LISTED RECORDS:
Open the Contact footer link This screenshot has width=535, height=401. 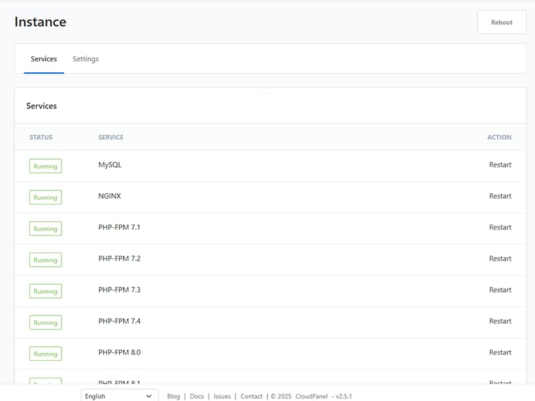click(x=251, y=396)
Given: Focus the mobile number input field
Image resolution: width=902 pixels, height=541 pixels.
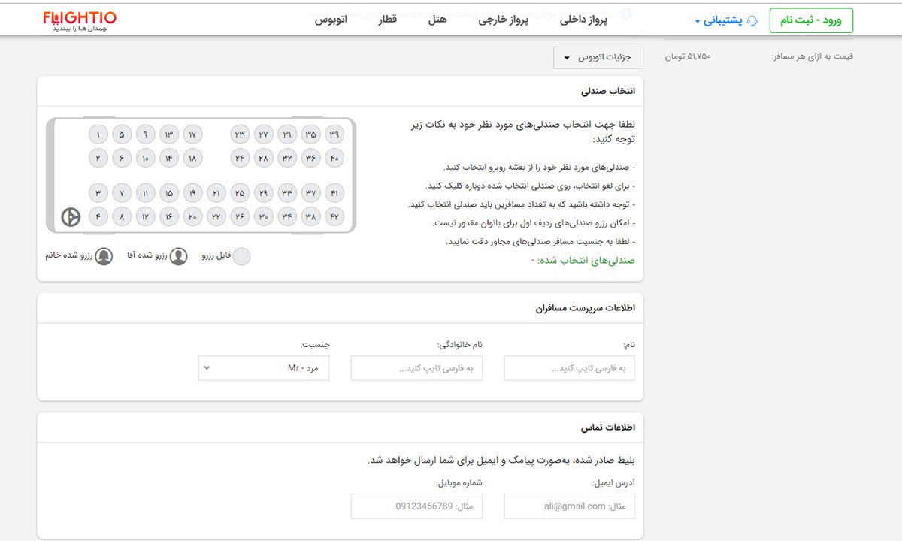Looking at the screenshot, I should pyautogui.click(x=416, y=506).
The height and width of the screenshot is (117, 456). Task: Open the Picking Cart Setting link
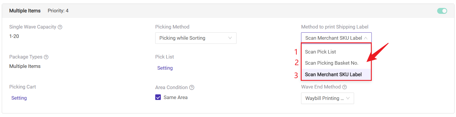tap(19, 98)
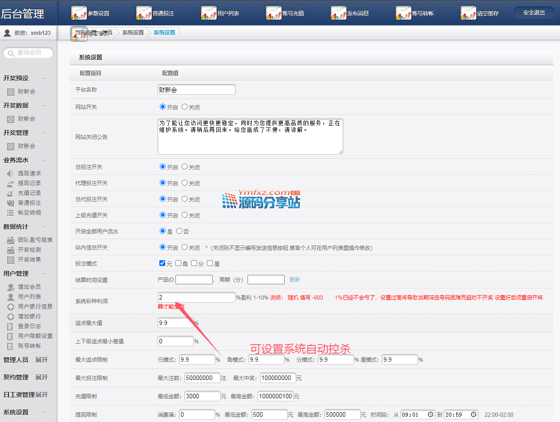
Task: Select 否 for 开启全部用户流水
Action: 179,231
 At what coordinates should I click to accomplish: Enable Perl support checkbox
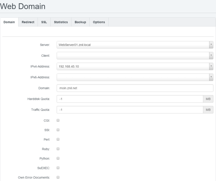tap(58, 139)
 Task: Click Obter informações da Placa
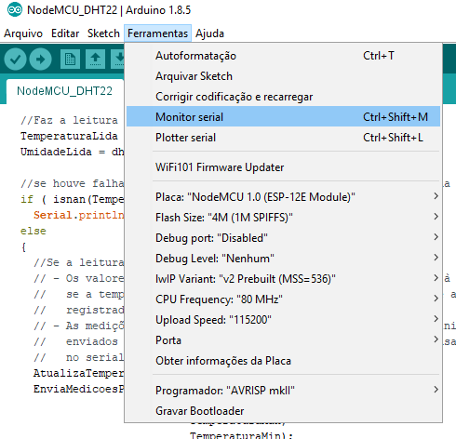283,361
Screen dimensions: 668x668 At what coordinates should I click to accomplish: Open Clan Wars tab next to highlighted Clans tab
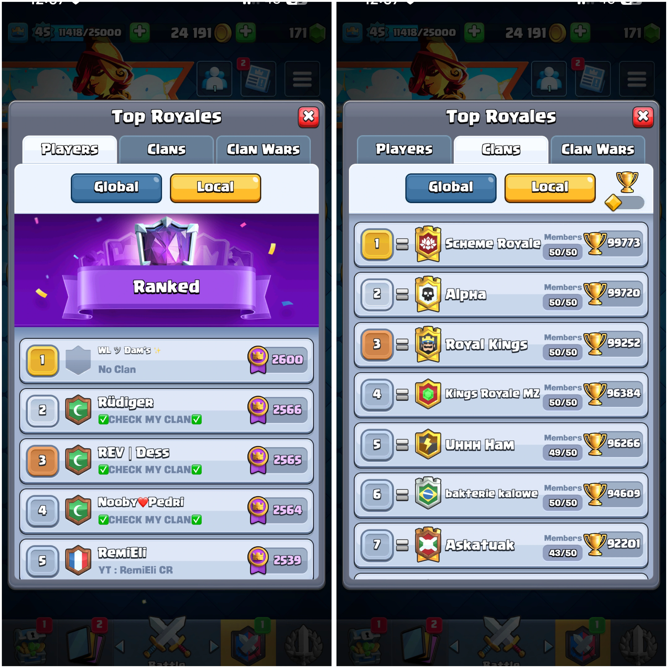pos(598,149)
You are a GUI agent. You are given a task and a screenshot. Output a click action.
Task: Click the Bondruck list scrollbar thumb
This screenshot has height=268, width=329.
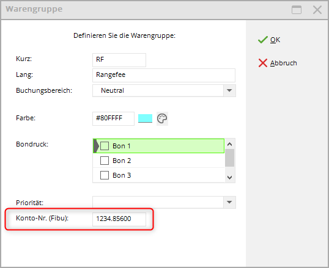[x=229, y=158]

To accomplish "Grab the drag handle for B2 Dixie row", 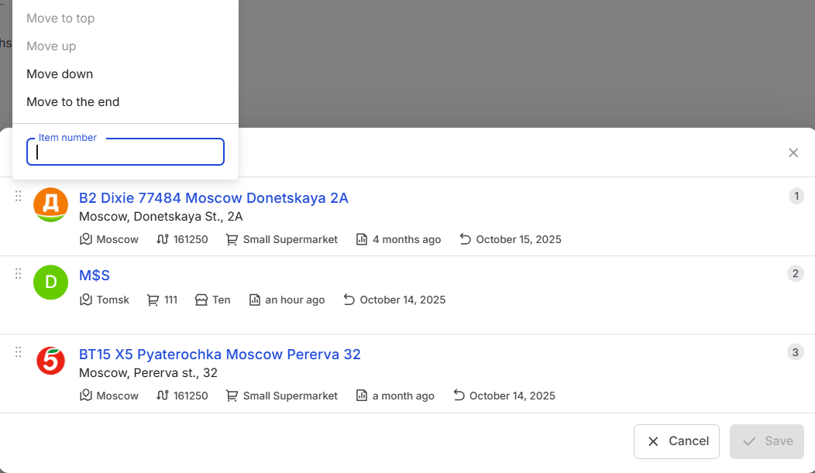I will tap(18, 197).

EXERCISE: Your reply should hold nothing but the lines above, from the one containing "Task: Click Obter informações da Placa" to the one containing "Task: Click the Bondruck list scrollbar thumb", reproduced exactly minus the pictures.

FINISHED TASK:
 Task: Click Obter informações da Placa
283,361
Screen dimensions: 668x668 At what coordinates should I click to accomplish: Open Clan Wars tab next to highlighted Clans tab
pos(598,149)
You are a GUI agent. You are given a task and a screenshot. Output a click action.
Task: Click the Bondruck list scrollbar thumb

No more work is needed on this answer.